The answer should consist of all the entries, repeated word for word.

_MATERIAL TO PROCESS_

○ ○ ○ ○ ○ ○ ○

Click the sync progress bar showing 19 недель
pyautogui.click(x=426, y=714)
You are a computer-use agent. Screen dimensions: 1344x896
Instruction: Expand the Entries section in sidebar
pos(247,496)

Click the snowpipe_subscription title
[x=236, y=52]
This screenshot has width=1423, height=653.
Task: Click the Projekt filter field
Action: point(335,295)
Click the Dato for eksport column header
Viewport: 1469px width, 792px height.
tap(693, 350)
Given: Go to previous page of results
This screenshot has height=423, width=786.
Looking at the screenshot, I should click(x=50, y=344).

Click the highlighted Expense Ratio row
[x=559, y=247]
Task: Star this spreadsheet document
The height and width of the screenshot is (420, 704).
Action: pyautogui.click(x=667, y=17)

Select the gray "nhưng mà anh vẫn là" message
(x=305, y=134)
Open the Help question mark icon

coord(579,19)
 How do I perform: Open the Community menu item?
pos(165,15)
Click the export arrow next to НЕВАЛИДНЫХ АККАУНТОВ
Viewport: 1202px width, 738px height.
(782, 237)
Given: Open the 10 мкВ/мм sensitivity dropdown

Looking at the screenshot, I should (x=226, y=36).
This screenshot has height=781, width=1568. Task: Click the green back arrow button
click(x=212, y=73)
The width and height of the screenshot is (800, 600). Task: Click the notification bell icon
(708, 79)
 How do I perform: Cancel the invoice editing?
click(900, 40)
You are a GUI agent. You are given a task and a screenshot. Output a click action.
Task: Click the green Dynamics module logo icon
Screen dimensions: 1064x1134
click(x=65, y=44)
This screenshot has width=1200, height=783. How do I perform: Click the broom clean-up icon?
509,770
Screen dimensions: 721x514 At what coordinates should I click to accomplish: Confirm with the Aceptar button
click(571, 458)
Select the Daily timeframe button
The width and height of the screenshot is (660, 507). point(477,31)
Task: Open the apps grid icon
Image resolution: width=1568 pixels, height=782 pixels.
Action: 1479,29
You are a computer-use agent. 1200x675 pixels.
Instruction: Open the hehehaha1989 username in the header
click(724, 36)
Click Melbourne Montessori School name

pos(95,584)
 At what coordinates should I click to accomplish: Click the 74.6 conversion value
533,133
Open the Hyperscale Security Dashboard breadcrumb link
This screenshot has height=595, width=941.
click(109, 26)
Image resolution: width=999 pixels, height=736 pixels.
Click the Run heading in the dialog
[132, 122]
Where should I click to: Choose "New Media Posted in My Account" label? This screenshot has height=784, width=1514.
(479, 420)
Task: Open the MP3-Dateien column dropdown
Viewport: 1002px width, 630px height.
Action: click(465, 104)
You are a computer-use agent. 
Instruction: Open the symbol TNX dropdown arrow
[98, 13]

○ ○ ○ ○ ○ ○ ○

_EXERCISE SOLUTION_
Click the sync progress bar showing 19 недель
pyautogui.click(x=426, y=714)
You are a computer-use agent. Screen dimensions: 1344x896
Instruction: Expand the Entries section in sidebar
pos(247,496)

Click the snowpipe_subscription title
[x=236, y=52]
This screenshot has width=1423, height=653.
Task: Click the Projekt filter field
Action: point(335,295)
Click the Dato for eksport column header
Viewport: 1469px width, 792px height.
tap(693, 350)
Given: Go to previous page of results
This screenshot has height=423, width=786.
Looking at the screenshot, I should click(x=50, y=344).

Click the highlighted Expense Ratio row
[x=559, y=247]
Task: Star this spreadsheet document
The height and width of the screenshot is (420, 704).
Action: pyautogui.click(x=667, y=17)

Select the gray "nhưng mà anh vẫn là" message
(x=305, y=134)
Open the Help question mark icon

coord(579,19)
 How do I perform: Open the Community menu item?
pos(165,15)
Click the export arrow next to НЕВАЛИДНЫХ АККАУНТОВ
Viewport: 1202px width, 738px height.
(782, 237)
Given: Open the 10 мкВ/мм sensitivity dropdown

Looking at the screenshot, I should (x=226, y=36).
This screenshot has height=781, width=1568. Task: Click the green back arrow button
click(x=212, y=73)
The width and height of the screenshot is (800, 600). Task: Click the notification bell icon
(708, 79)
 How do I perform: Cancel the invoice editing?
click(900, 40)
You are a GUI agent. You are given a task and a screenshot. Output a click action.
Task: Click the green Dynamics module logo icon
Screen dimensions: 1064x1134
click(x=65, y=44)
This screenshot has width=1200, height=783. How do I perform: Click the broom clean-up icon?
509,770
Screen dimensions: 721x514 At what coordinates should I click to accomplish: Confirm with the Aceptar button
click(571, 458)
Select the Daily timeframe button
The width and height of the screenshot is (660, 507). point(477,31)
Task: Open the apps grid icon
Image resolution: width=1568 pixels, height=782 pixels.
Action: 1479,29
You are a computer-use agent. 1200x675 pixels.
Instruction: Open the hehehaha1989 username in the header
click(724, 36)
Click Melbourne Montessori School name

pos(95,584)
 At what coordinates should I click to accomplish: Click the 74.6 conversion value
533,133
Open the Hyperscale Security Dashboard breadcrumb link
This screenshot has height=595, width=941.
click(109, 26)
Image resolution: width=999 pixels, height=736 pixels.
Click the Run heading in the dialog
[132, 122]
Where should I click to: Choose "New Media Posted in My Account" label? This screenshot has height=784, width=1514.
(479, 420)
Task: Open the MP3-Dateien column dropdown
Viewport: 1002px width, 630px height.
Action: click(465, 104)
You are a computer-use agent. 
Instruction: Open the symbol TNX dropdown arrow
[98, 13]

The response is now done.